■ ARTICLE:
☆ ☆ ☆ ☆ ☆

In order to identify the species involved, Braddon would have to test the lines developed from the suspect meat against those from the meat of every other freshwater and saltwater turtle in the world. Luckily the investigators had a pretty good idea of what kind of meat they were dealing with: 190,000 pounds seemed to implicate the most prolific turtle butcherer in the world, Antonio Suárez.
Peter Pritchard provided one of the samples of Ridley meat used by Braddon. The thin blue lines from Pritchard’s sample matched exactly those from the meat in the suspect tins.
So it was Ridley meat. The fact that only one man in the world would have that much Olive Ridley meat to sell doesn’t cut much ice legally. There was still a blizzard of paper and a forest of middlemen between Antonio Suárez and all that illegal meat.
It was a very difficult case, but José Toro had a plan.
I knew nothing about the investigation of Antonio Suárez in the late summer of 1979. The story had pretty much died down as far as I knew; so I was surprised to get a strange and urgent call about Suárez a year and half after the publication of the story.

☆ ☆ ☆ ☆ ☆

■ PROVIDED MATERIAL:
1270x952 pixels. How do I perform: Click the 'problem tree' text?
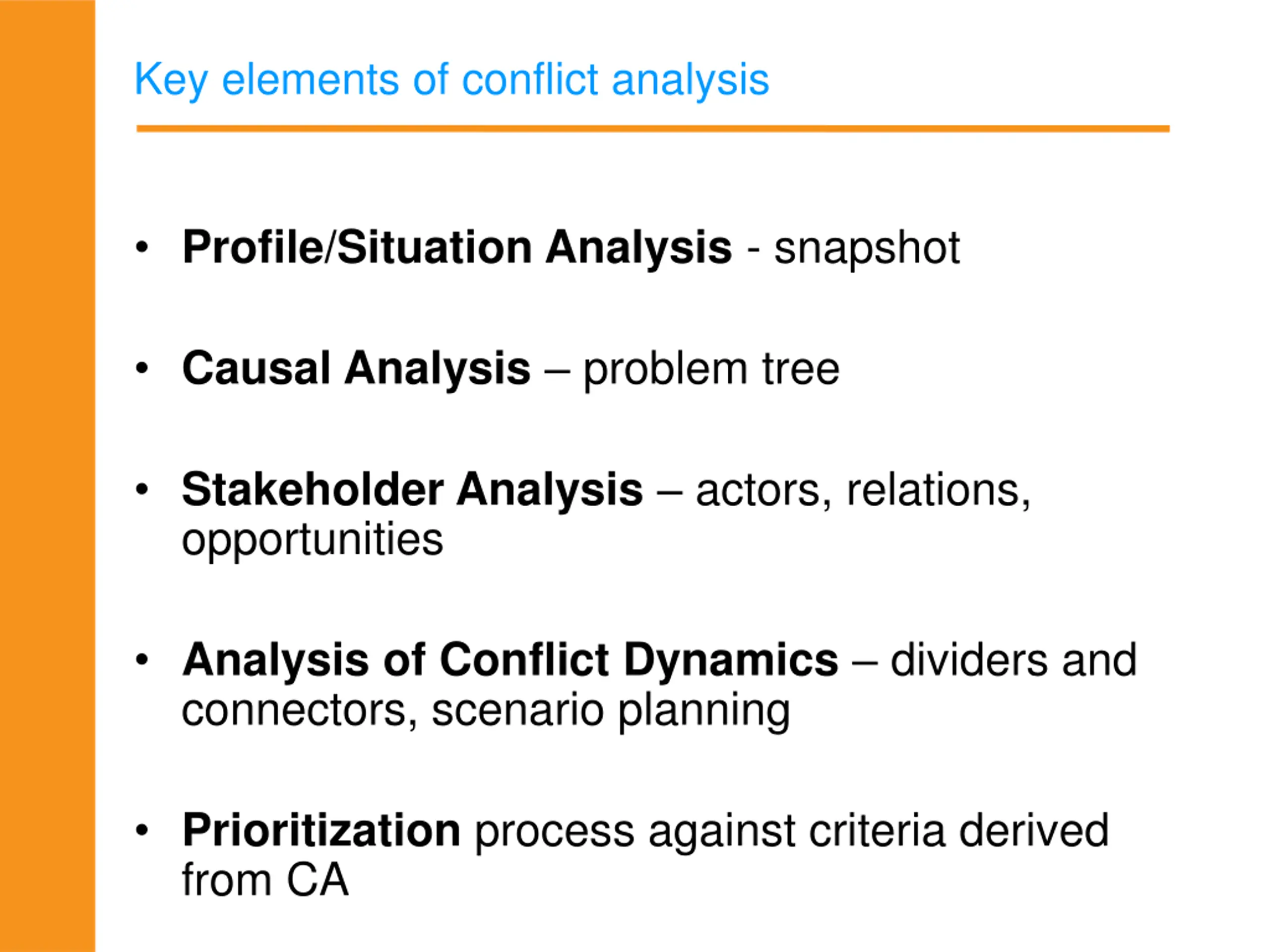pyautogui.click(x=711, y=369)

☆ ☆ ☆ ☆ ☆

■ TASKS TO PERFORM:
• A. Revise the turtle-meat passage from "So it was Ridley" up to and including "of the story.", putting "go-betweens" in place of "middlemen".
• B. Carry the turtle-meat passage forward from its last sentence.

■ RESULTS BY TASK:
• A.
So it was Ridley meat. The fact that only one man in the world would have that much Olive Ridley meat to sell doesn’t cut much ice legally. There was still a blizzard of paper and a forest of go-betweens between Antonio Suárez and all that illegal meat.
It was a very difficult case, but José Toro had a plan.
I knew nothing about the investigation of Antonio Suárez in the late summer of 1979. The story had pretty much died down as far as I knew; so I was surprised to get a strange and urgent call about Suárez a year and half after the publication of the story.

• B.
The man on the phone sounded like a guy who knew his Raymond Chandler and who subscribed to Soldier of Fortune magazine; the kind of guy who might weigh three hundred pounds, smoke cigars, and talk out of the side of his mouth. He was calling from Los Angeles, or so he said, and he claimed to represent a group of wealthy southern California conservationists with the money to “provide extraordinary solutions to extraordinary problems.”
“The slaughterhouse,” he said, “it’s located on a pretty remote stretch of beach, isn’t it? You give us the layout, we could be in and out of there in twenty minutes. We’d be in Mexico in ten, twelve hours, tops.”
“You’re not … are you suggesting some sort of, uh, paramilitary operation?”
“I’m suggesting that we talk to these bastards in the only language they understand.”
“Well, you know, I’m not really sure that, uh”—this lunatic was talking about bombing Mexico!—“we’d be able to, uh, do much good, uh, that way!”
There was a pause while the man seemed to consider his options. “All right,” he said finally, “you tell me. How do we stop this guy Suárez?”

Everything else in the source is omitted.